Huckabee may not have realized it, as we wrote a while back, but prisoners knew how to get on the governor’s good side. It was Huckabee’s religion test. It was a sure ticket to freedom: Tell him you’ve found religion.

He was Mr. Softie, a soft touch for anyone who professed to have found Jesus — or given him a generous campaign contribution.

This is the second time a parolee killed people outside Arkansas after Huckabee let them out of prison.

Arkansas prosecutors had warned Huckabee repeatedly that he’d wind up with blood on his hands if he continued his generous commutations. He’s responsible not only for the four deaths in Washington, but for two murders in Missouri committed by another Arkansas ex-con.

He lied about his support for Wayne Dumond, who was paroled at Huckabee’s prompting, although he denies it, despite all the evidence that proves he connived to get the rapist released.

As we’ve said before, Huckabee thought Dumond was railroaded by the Clinton “machine” and lobbied publicly and behind the scenes on Dumond’s behalf.

At a highly unusual meeting with the parole board — no other governor had made an appearance there in recent memory — Huck said Dumond had gotten a raw deal and pushed for his earliest release, saying Dumond had been in prison too long.

Parole board member Charles Chastain disagreed, telling the governor, “That’s what happens when you rape a cheerleader in a small town.”

Dumond was paroled to Missouri, where he killed two women, although he was tried and convicted for just one murder before he died in prison.

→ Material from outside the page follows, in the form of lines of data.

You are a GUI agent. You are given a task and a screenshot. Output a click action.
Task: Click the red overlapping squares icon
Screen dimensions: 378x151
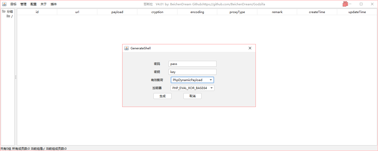click(x=345, y=4)
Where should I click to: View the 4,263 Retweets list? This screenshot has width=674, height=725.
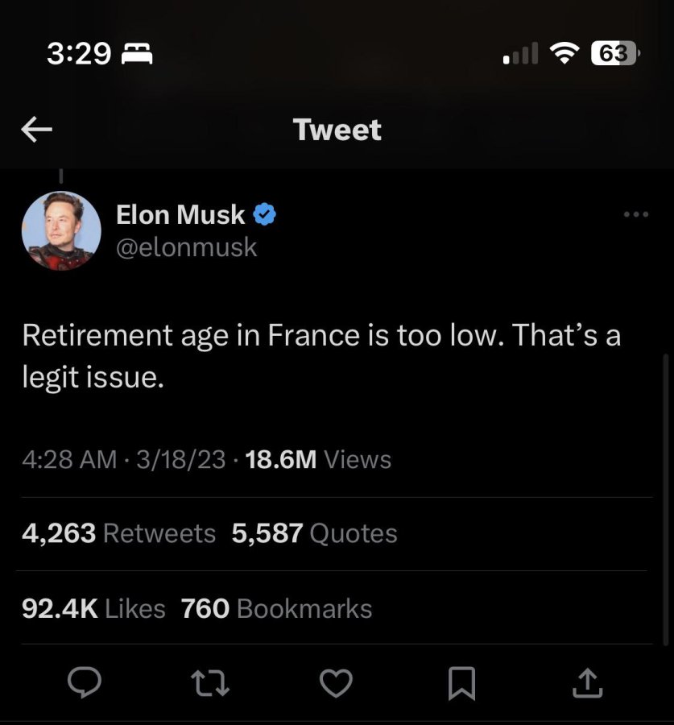(x=119, y=533)
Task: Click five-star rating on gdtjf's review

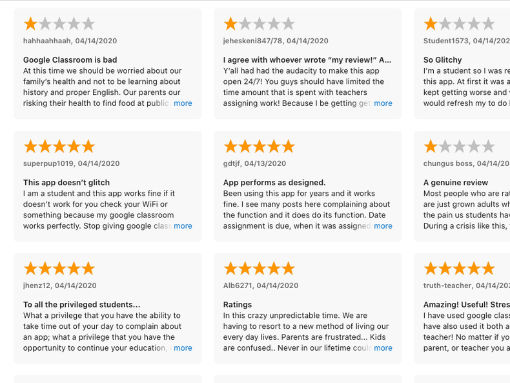Action: 260,147
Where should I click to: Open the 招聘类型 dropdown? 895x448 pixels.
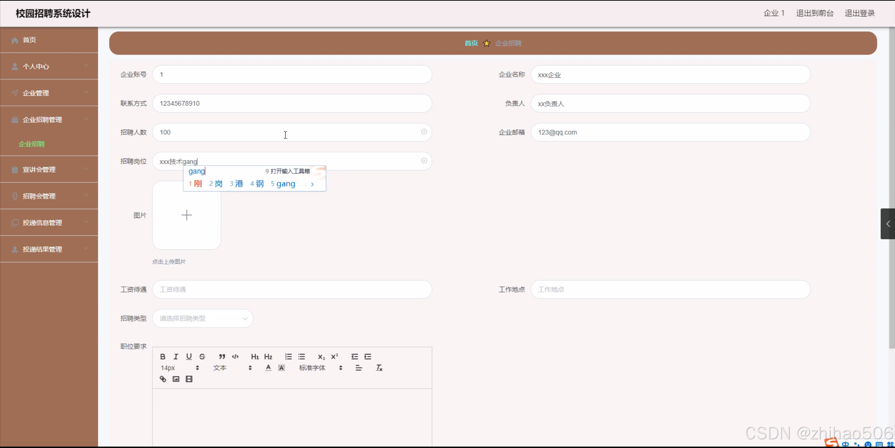(x=203, y=318)
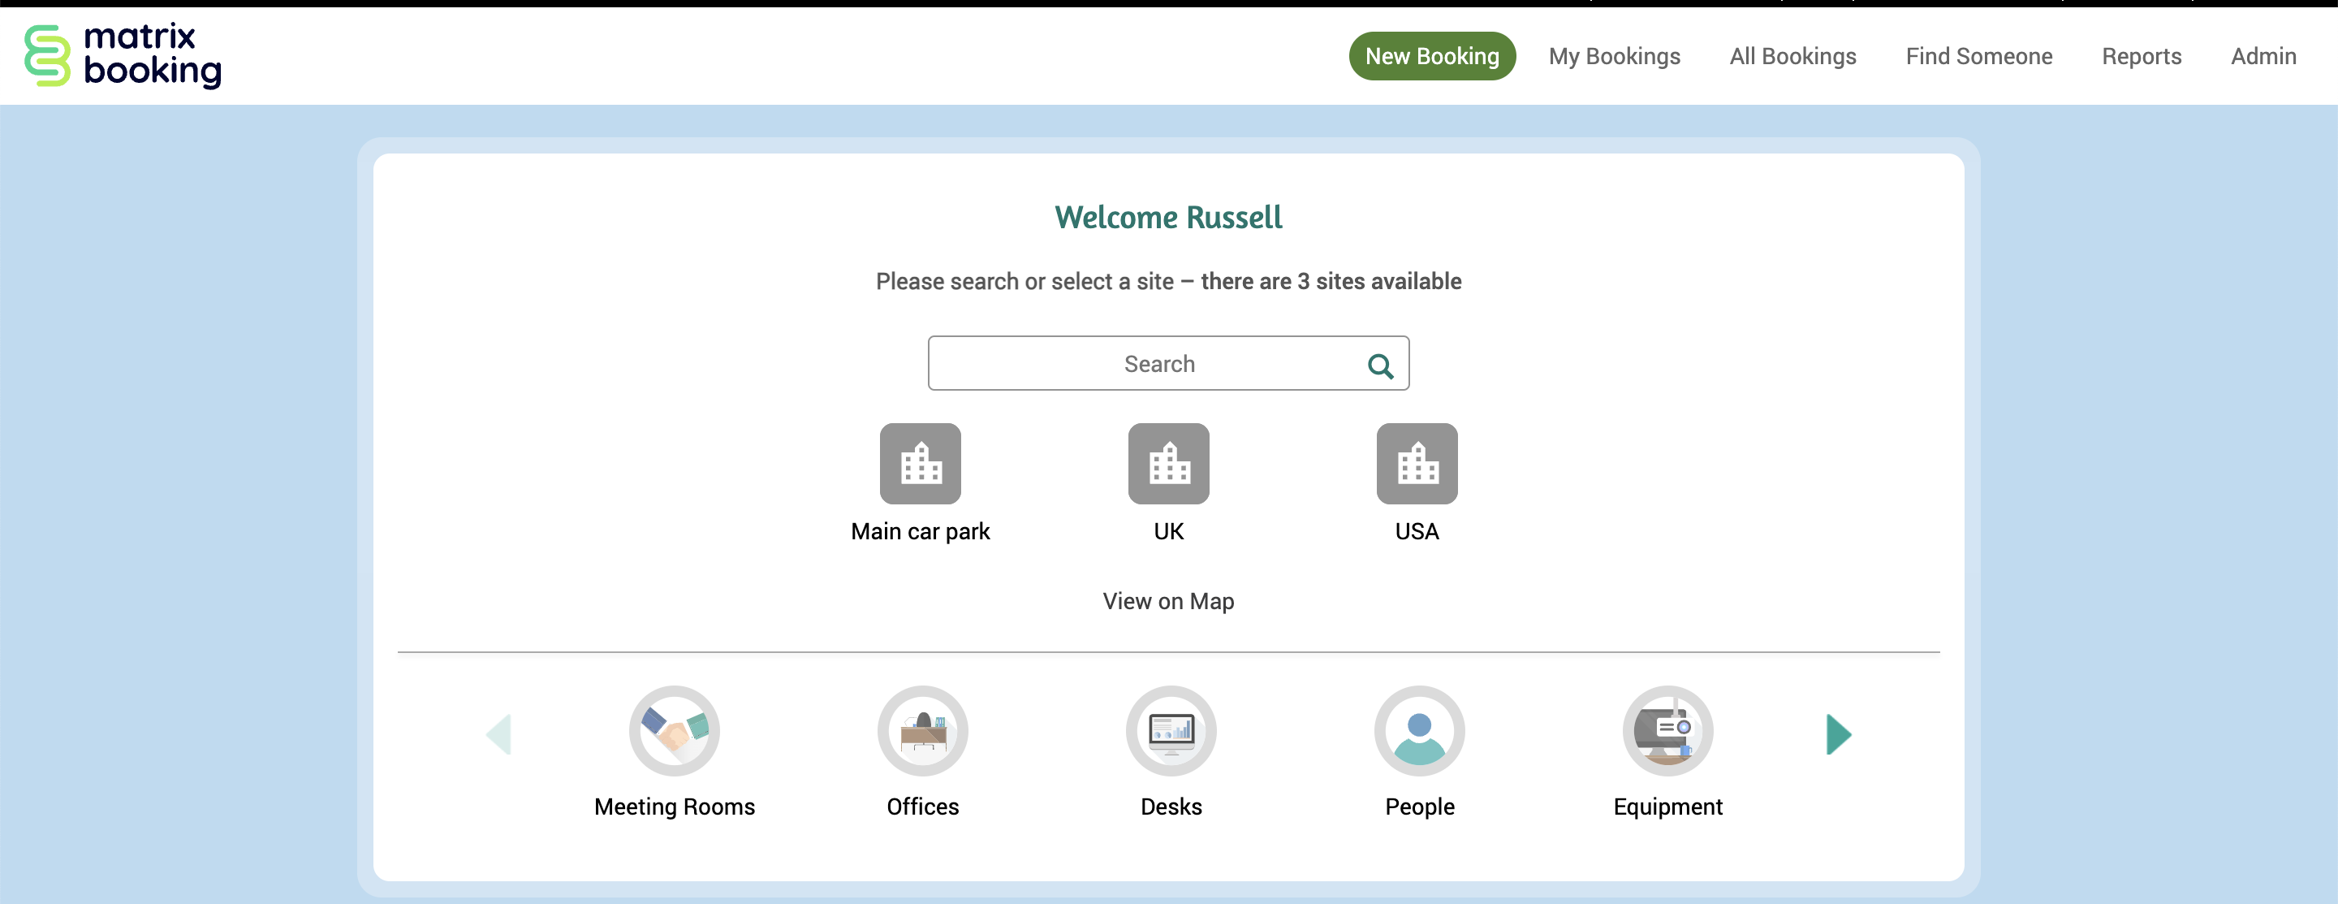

Did Huckabee apologize? Not really. But he suddenly stopped issuing clemencies after we publicized the worst of his commutations, including his intention to release a murderer named Glenn Martin Green, who had kidnapped an 18-year-old woman from Little Rock Air Force Base and raped, tortured and killed her in ways you wouldn’t even imagine.

Green beat her with Chinese martial-arts sticks, raped her as she barely clung to life, ran over her with his car, then dumped her in the bayou just over the Lonoke County line.

Yet Huckabee felt sympathetic toward Green because a minister spoke well of him. But the publicity over the proposed clemency ended Huckabee’s long streak of mindless commutations and pardons.

The Legislature forced his hand and demanded that he explain why he was freeing hundreds of inmates. But he never gave a reason, apart from his conviction that they’d been reformed.

He soon left office and ran for president, winning a lot of votes and becoming a successful TV and radio talker and author.

Has he once asked himself, during his climb to fame and fortune: “For what shall it profit a man if he shall gain the whole world and lose his own soul?”